* Extracted entries

# # #

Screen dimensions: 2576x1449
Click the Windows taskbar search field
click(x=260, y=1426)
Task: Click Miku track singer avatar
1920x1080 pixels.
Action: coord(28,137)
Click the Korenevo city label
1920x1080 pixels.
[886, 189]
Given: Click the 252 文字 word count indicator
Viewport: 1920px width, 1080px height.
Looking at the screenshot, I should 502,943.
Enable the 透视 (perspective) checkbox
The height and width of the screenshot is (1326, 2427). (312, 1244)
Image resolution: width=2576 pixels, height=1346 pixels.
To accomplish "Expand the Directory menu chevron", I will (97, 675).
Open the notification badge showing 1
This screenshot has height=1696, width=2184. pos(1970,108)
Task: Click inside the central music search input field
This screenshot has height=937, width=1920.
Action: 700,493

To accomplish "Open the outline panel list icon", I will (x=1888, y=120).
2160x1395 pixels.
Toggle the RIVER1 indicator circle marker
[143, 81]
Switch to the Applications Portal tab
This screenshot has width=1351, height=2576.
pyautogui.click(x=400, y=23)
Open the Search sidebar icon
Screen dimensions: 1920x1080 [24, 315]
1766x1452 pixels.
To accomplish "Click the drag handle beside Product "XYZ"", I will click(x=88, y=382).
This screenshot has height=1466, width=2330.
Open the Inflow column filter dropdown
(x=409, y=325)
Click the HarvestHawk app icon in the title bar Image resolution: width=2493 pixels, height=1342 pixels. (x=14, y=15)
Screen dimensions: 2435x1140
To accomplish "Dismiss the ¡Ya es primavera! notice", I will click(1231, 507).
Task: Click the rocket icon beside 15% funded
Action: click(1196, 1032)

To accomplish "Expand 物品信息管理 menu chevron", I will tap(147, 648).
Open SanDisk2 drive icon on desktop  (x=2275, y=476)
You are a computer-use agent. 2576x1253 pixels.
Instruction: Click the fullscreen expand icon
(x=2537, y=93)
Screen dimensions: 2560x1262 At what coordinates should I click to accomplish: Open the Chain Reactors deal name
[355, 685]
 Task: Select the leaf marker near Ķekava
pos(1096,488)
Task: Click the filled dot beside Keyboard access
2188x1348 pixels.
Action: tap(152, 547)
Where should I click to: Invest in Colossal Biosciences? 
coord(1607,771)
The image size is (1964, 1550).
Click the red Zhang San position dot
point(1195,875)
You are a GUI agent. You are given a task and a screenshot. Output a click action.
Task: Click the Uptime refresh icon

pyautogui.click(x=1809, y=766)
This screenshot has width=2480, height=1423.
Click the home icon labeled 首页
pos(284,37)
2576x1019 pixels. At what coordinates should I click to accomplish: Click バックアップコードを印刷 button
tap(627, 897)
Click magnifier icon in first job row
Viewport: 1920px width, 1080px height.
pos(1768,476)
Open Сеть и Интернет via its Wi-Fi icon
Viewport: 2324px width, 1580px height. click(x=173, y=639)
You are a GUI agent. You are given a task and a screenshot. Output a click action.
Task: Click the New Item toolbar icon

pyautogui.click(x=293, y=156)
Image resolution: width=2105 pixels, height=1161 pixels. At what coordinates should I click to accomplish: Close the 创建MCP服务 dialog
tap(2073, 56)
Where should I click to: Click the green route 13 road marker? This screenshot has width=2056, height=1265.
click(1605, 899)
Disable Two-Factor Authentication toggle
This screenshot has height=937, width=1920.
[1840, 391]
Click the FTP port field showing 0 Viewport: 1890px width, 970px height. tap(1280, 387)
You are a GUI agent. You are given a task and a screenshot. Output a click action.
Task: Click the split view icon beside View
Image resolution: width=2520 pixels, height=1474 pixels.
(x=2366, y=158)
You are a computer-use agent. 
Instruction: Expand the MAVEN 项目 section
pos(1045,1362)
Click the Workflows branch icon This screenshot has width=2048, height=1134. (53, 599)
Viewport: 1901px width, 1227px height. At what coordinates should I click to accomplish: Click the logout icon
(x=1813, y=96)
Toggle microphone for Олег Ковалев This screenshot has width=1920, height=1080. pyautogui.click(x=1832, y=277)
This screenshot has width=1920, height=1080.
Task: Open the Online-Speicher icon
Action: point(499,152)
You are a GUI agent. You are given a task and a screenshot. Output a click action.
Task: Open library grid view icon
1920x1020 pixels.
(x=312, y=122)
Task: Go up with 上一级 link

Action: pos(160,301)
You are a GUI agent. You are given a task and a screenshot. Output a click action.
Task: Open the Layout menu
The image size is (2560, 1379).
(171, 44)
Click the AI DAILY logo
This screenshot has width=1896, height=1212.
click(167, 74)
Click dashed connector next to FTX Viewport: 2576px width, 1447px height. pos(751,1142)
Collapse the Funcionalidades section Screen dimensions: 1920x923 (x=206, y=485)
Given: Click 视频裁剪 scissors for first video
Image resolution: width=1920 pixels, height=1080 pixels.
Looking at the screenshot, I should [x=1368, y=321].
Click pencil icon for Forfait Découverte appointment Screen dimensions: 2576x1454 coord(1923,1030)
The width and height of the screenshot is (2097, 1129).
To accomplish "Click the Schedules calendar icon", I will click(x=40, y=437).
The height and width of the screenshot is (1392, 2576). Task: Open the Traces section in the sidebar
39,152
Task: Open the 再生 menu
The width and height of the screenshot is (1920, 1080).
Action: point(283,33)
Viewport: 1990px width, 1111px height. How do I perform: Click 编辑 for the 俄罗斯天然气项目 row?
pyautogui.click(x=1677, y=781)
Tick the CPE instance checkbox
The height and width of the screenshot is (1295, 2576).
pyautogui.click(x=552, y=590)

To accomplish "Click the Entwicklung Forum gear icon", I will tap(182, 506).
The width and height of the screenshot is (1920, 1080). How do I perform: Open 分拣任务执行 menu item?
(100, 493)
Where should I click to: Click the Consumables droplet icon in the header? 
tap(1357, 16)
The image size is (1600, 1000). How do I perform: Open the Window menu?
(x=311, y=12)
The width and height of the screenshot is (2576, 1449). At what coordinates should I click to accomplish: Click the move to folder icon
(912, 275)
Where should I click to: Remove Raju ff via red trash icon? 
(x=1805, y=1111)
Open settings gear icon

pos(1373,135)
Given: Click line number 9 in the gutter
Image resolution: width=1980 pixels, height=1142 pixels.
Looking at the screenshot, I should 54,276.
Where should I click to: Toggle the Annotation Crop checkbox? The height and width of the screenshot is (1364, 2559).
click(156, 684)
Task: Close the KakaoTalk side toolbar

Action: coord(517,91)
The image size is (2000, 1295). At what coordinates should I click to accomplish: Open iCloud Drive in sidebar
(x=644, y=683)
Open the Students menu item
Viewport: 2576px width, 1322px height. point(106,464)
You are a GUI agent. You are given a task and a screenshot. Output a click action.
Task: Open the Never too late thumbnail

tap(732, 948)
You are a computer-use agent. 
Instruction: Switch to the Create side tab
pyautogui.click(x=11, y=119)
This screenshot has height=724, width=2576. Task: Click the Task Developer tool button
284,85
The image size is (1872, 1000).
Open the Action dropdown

# # #

* Task details
Return the data above in full, keeping each line exactly as it stands.

* Answer space
Screen dimensions: 2576x1449
Click the Windows taskbar search field
click(x=260, y=1426)
Task: Click Miku track singer avatar
1920x1080 pixels.
Action: coord(28,137)
Click the Korenevo city label
1920x1080 pixels.
[886, 189]
Given: Click the 252 文字 word count indicator
Viewport: 1920px width, 1080px height.
Looking at the screenshot, I should 502,943.
Enable the 透视 (perspective) checkbox
The height and width of the screenshot is (1326, 2427). (312, 1244)
Image resolution: width=2576 pixels, height=1346 pixels.
To accomplish "Expand the Directory menu chevron", I will (97, 675).
Open the notification badge showing 1
This screenshot has height=1696, width=2184. pos(1970,108)
Task: Click inside the central music search input field
This screenshot has height=937, width=1920.
Action: 700,493

To accomplish "Open the outline panel list icon", I will (x=1888, y=120).
2160x1395 pixels.
Toggle the RIVER1 indicator circle marker
[143, 81]
Switch to the Applications Portal tab
This screenshot has width=1351, height=2576.
pyautogui.click(x=400, y=23)
Open the Search sidebar icon
Screen dimensions: 1920x1080 [24, 315]
1766x1452 pixels.
To accomplish "Click the drag handle beside Product "XYZ"", I will click(x=88, y=382).
This screenshot has height=1466, width=2330.
Open the Inflow column filter dropdown
(x=409, y=325)
Click the HarvestHawk app icon in the title bar Image resolution: width=2493 pixels, height=1342 pixels. (x=14, y=15)
Screen dimensions: 2435x1140
To accomplish "Dismiss the ¡Ya es primavera! notice", I will click(1231, 507).
Task: Click the rocket icon beside 15% funded
Action: click(1196, 1032)

To accomplish "Expand 物品信息管理 menu chevron", I will tap(147, 648).
Open SanDisk2 drive icon on desktop  (x=2275, y=476)
You are a computer-use agent. 2576x1253 pixels.
Instruction: Click the fullscreen expand icon
(x=2537, y=93)
Screen dimensions: 2560x1262 At what coordinates should I click to accomplish: Open the Chain Reactors deal name
[355, 685]
 Task: Select the leaf marker near Ķekava
pos(1096,488)
Task: Click the filled dot beside Keyboard access
2188x1348 pixels.
Action: tap(152, 547)
Where should I click to: Invest in Colossal Biosciences? 
coord(1607,771)
The image size is (1964, 1550).
Click the red Zhang San position dot
point(1195,875)
You are a GUI agent. You are given a task and a screenshot. Output a click action.
Task: Click the Uptime refresh icon

pyautogui.click(x=1809, y=766)
This screenshot has width=2480, height=1423.
Click the home icon labeled 首页
pos(284,37)
2576x1019 pixels. At what coordinates should I click to accomplish: Click バックアップコードを印刷 button
tap(627, 897)
Click magnifier icon in first job row
Viewport: 1920px width, 1080px height.
pos(1768,476)
Open Сеть и Интернет via its Wi-Fi icon
Viewport: 2324px width, 1580px height. click(x=173, y=639)
You are a GUI agent. You are given a task and a screenshot. Output a click action.
Task: Click the New Item toolbar icon

pyautogui.click(x=293, y=156)
Image resolution: width=2105 pixels, height=1161 pixels. At what coordinates should I click to accomplish: Close the 创建MCP服务 dialog
tap(2073, 56)
Where should I click to: Click the green route 13 road marker? This screenshot has width=2056, height=1265.
click(1605, 899)
Disable Two-Factor Authentication toggle
This screenshot has height=937, width=1920.
[1840, 391]
Click the FTP port field showing 0 Viewport: 1890px width, 970px height. tap(1280, 387)
You are a GUI agent. You are given a task and a screenshot. Output a click action.
Task: Click the split view icon beside View
Image resolution: width=2520 pixels, height=1474 pixels.
(x=2366, y=158)
You are a computer-use agent. 
Instruction: Expand the MAVEN 项目 section
pos(1045,1362)
Click the Workflows branch icon This screenshot has width=2048, height=1134. (53, 599)
Viewport: 1901px width, 1227px height. At what coordinates should I click to accomplish: Click the logout icon
(x=1813, y=96)
Toggle microphone for Олег Ковалев This screenshot has width=1920, height=1080. pyautogui.click(x=1832, y=277)
This screenshot has width=1920, height=1080.
Task: Open the Online-Speicher icon
Action: point(499,152)
You are a GUI agent. You are given a task and a screenshot. Output a click action.
Task: Open library grid view icon
1920x1020 pixels.
(x=312, y=122)
Task: Go up with 上一级 link

Action: pos(160,301)
You are a GUI agent. You are given a task and a screenshot. Output a click action.
Task: Open the Layout menu
The image size is (2560, 1379).
(171, 44)
Click the AI DAILY logo
This screenshot has width=1896, height=1212.
click(167, 74)
Click dashed connector next to FTX Viewport: 2576px width, 1447px height. pos(751,1142)
Collapse the Funcionalidades section Screen dimensions: 1920x923 (x=206, y=485)
Given: Click 视频裁剪 scissors for first video
Image resolution: width=1920 pixels, height=1080 pixels.
Looking at the screenshot, I should [x=1368, y=321].
Click pencil icon for Forfait Découverte appointment Screen dimensions: 2576x1454 coord(1923,1030)
The width and height of the screenshot is (2097, 1129).
To accomplish "Click the Schedules calendar icon", I will click(x=40, y=437).
The height and width of the screenshot is (1392, 2576). Task: Open the Traces section in the sidebar
39,152
Task: Open the 再生 menu
The width and height of the screenshot is (1920, 1080).
Action: point(283,33)
Viewport: 1990px width, 1111px height. How do I perform: Click 编辑 for the 俄罗斯天然气项目 row?
pyautogui.click(x=1677, y=781)
Tick the CPE instance checkbox
The height and width of the screenshot is (1295, 2576).
pyautogui.click(x=552, y=590)

To accomplish "Click the Entwicklung Forum gear icon", I will tap(182, 506).
The width and height of the screenshot is (1920, 1080). How do I perform: Open 分拣任务执行 menu item?
(100, 493)
Where should I click to: Click the Consumables droplet icon in the header? 
tap(1357, 16)
The image size is (1600, 1000). How do I perform: Open the Window menu?
(x=311, y=12)
The width and height of the screenshot is (2576, 1449). At what coordinates should I click to accomplish: Click the move to folder icon
(912, 275)
Where should I click to: Remove Raju ff via red trash icon? 
(x=1805, y=1111)
Open settings gear icon

pos(1373,135)
Given: Click line number 9 in the gutter
Image resolution: width=1980 pixels, height=1142 pixels.
Looking at the screenshot, I should 54,276.
Where should I click to: Toggle the Annotation Crop checkbox? The height and width of the screenshot is (1364, 2559).
click(156, 684)
Task: Close the KakaoTalk side toolbar

Action: coord(517,91)
The image size is (2000, 1295). At what coordinates should I click to accomplish: Open iCloud Drive in sidebar
(x=644, y=683)
Open the Students menu item
Viewport: 2576px width, 1322px height. point(106,464)
You are a GUI agent. You are given a task and a screenshot. Output a click action.
Task: Open the Never too late thumbnail

tap(732, 948)
You are a computer-use agent. 
Instruction: Switch to the Create side tab
pyautogui.click(x=11, y=119)
This screenshot has height=724, width=2576. Task: Click the Task Developer tool button
284,85
The image size is (1872, 1000).
Open the Action dropdown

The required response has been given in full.